►

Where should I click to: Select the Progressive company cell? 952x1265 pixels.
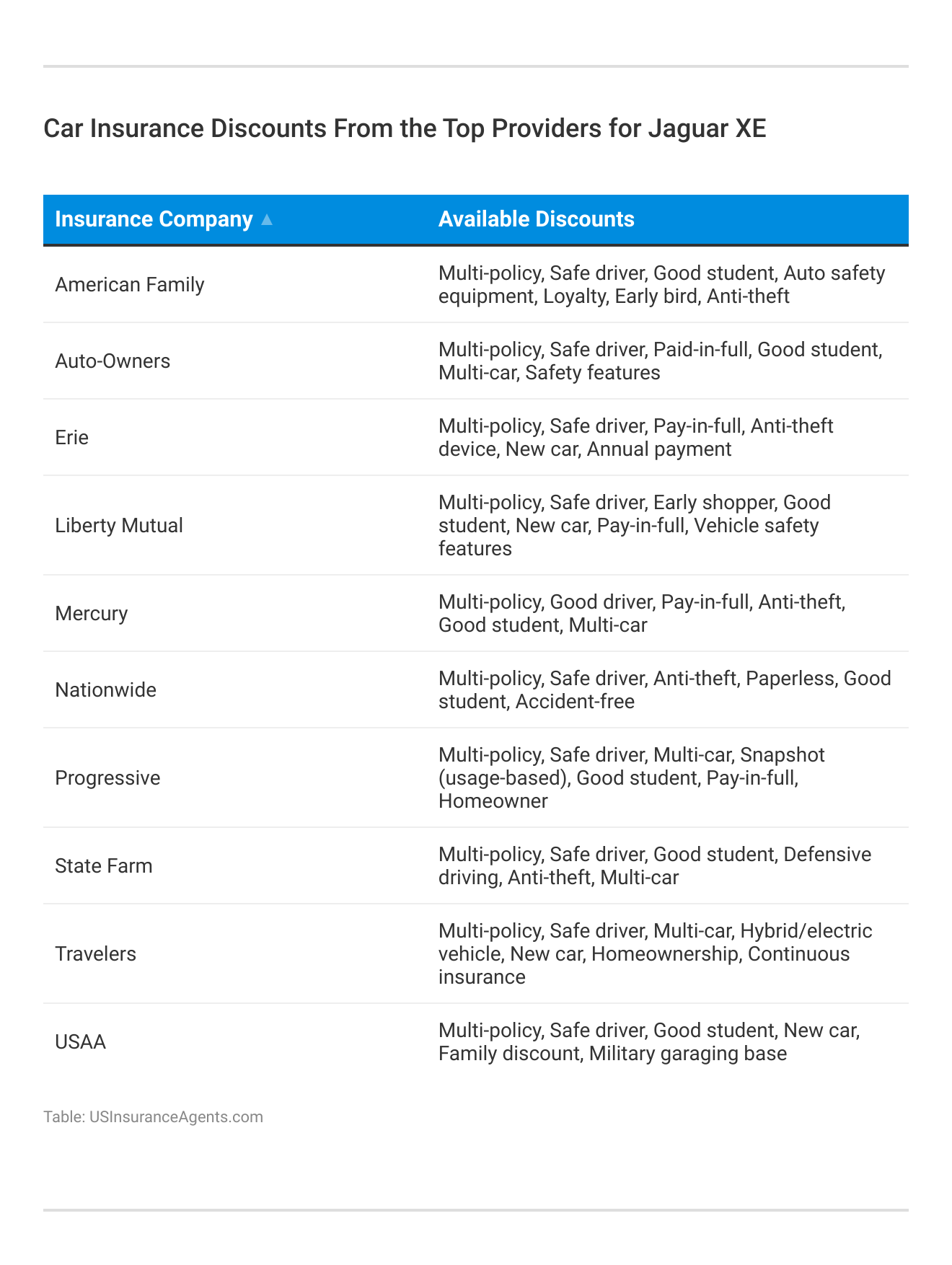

◄
►

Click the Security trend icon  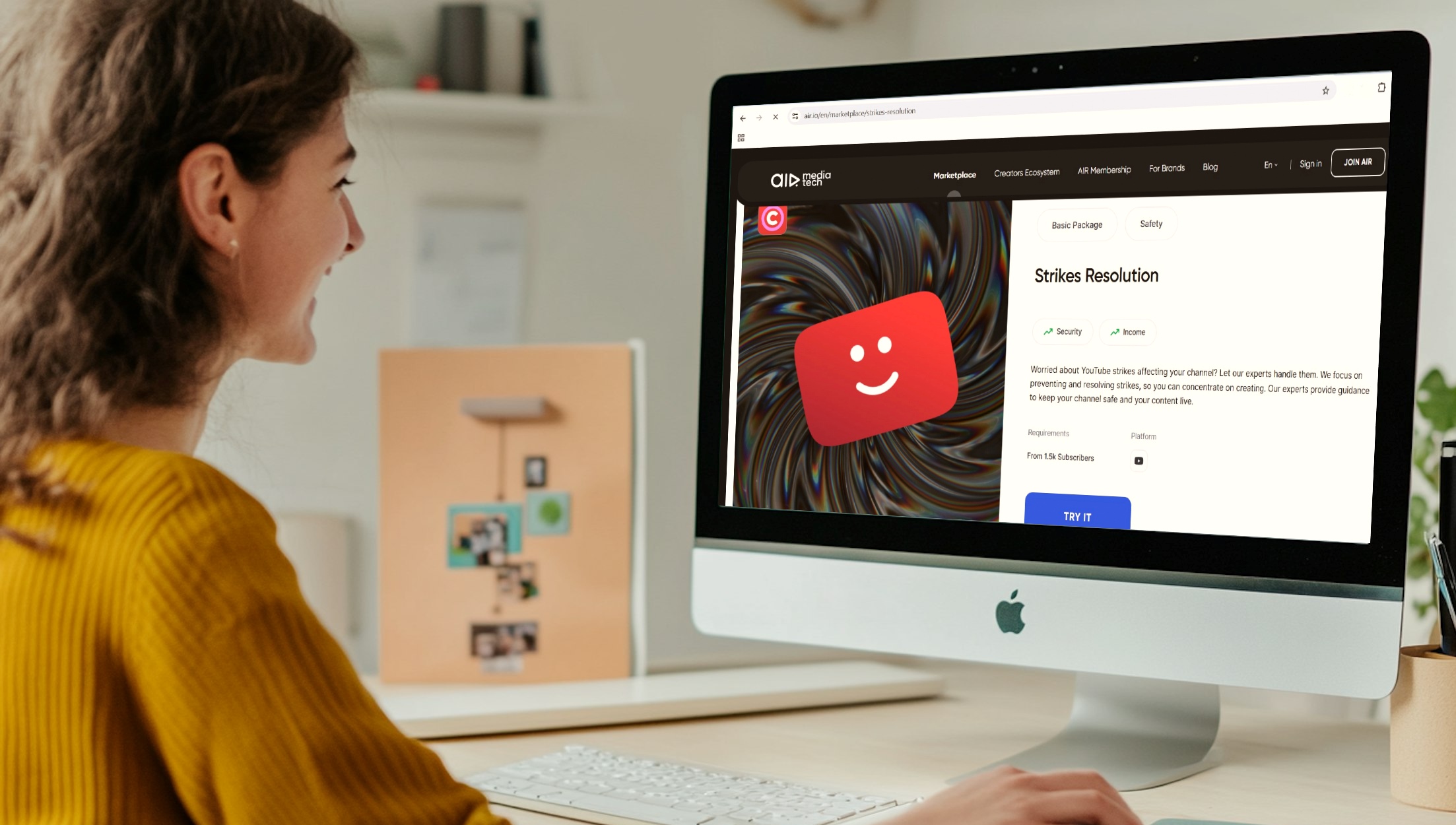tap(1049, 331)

◄
►

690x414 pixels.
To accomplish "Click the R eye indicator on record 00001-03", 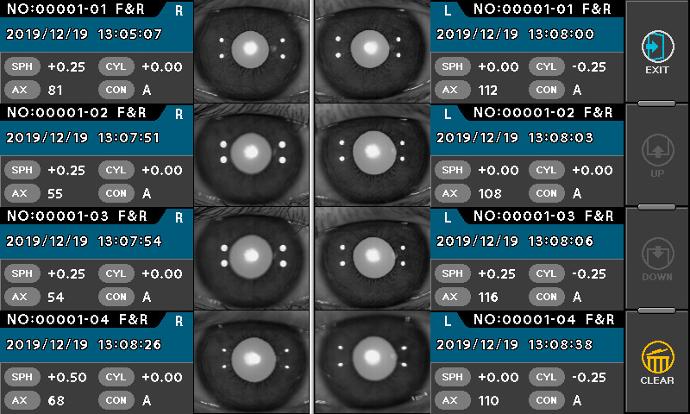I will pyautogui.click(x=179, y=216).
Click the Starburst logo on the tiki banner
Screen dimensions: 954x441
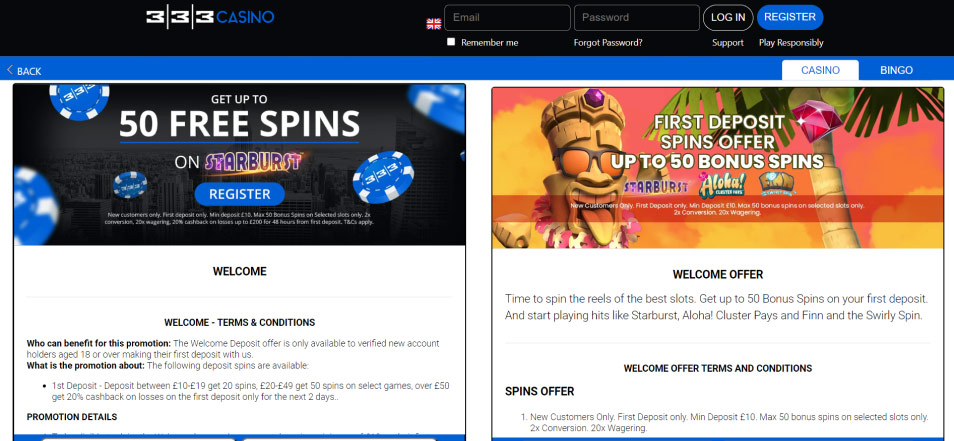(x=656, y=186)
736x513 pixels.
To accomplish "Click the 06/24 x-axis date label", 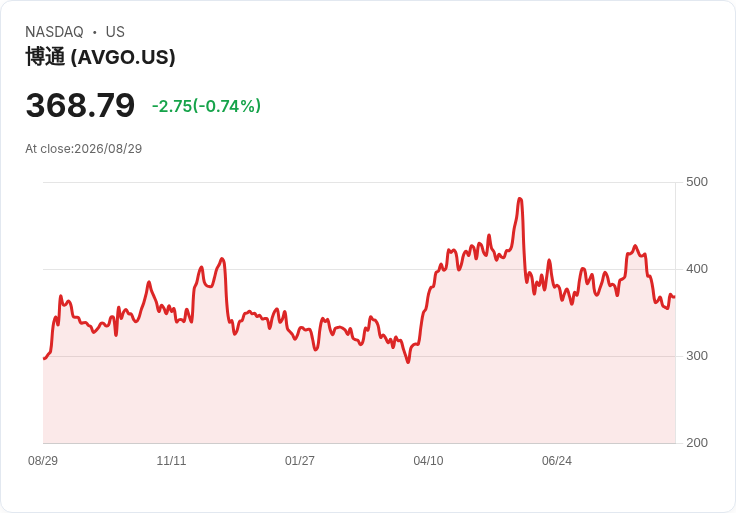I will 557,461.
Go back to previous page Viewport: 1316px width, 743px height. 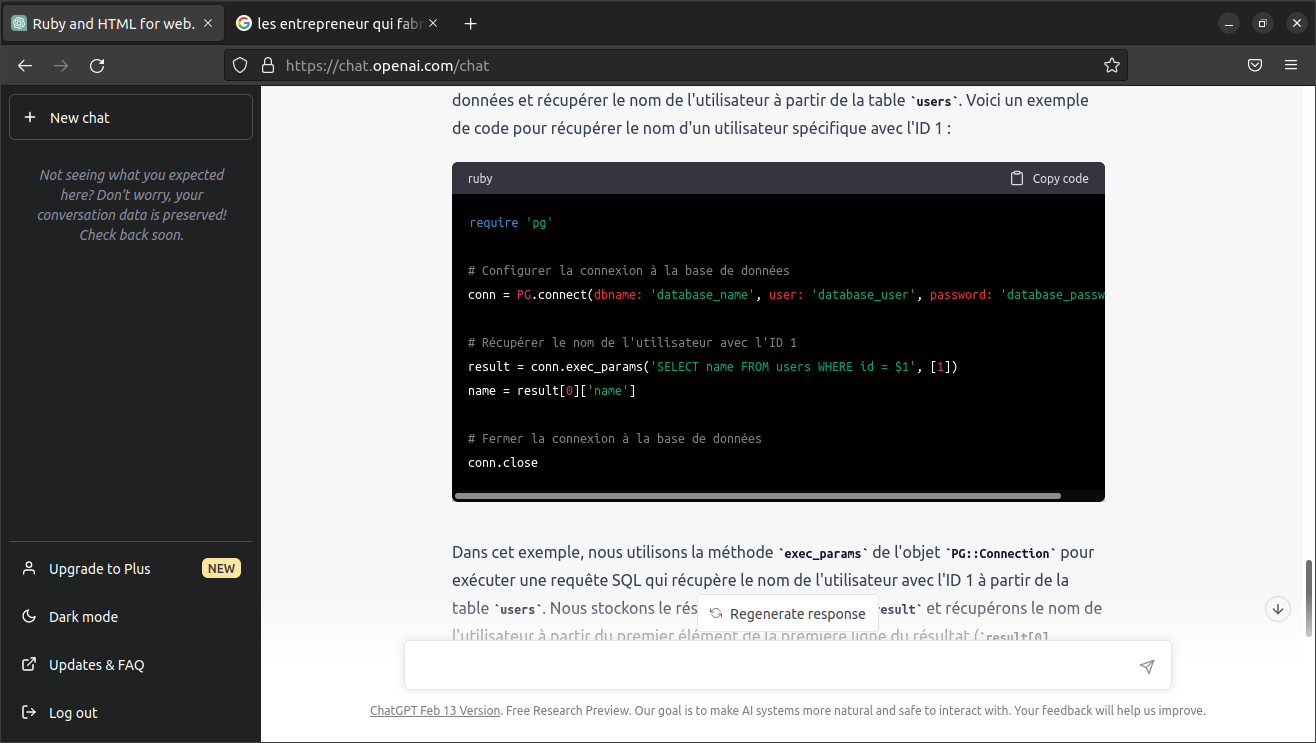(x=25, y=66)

◄

-- Instruction --
List each line of the records above that contains the string "pixels". Case counts, so only matches with the same capitalization qualify.

-- Answer to the problem --
Where should I click to: Select the Progressive company cell? 952x1265 pixels.
690x414 pixels.
736x513 pixels.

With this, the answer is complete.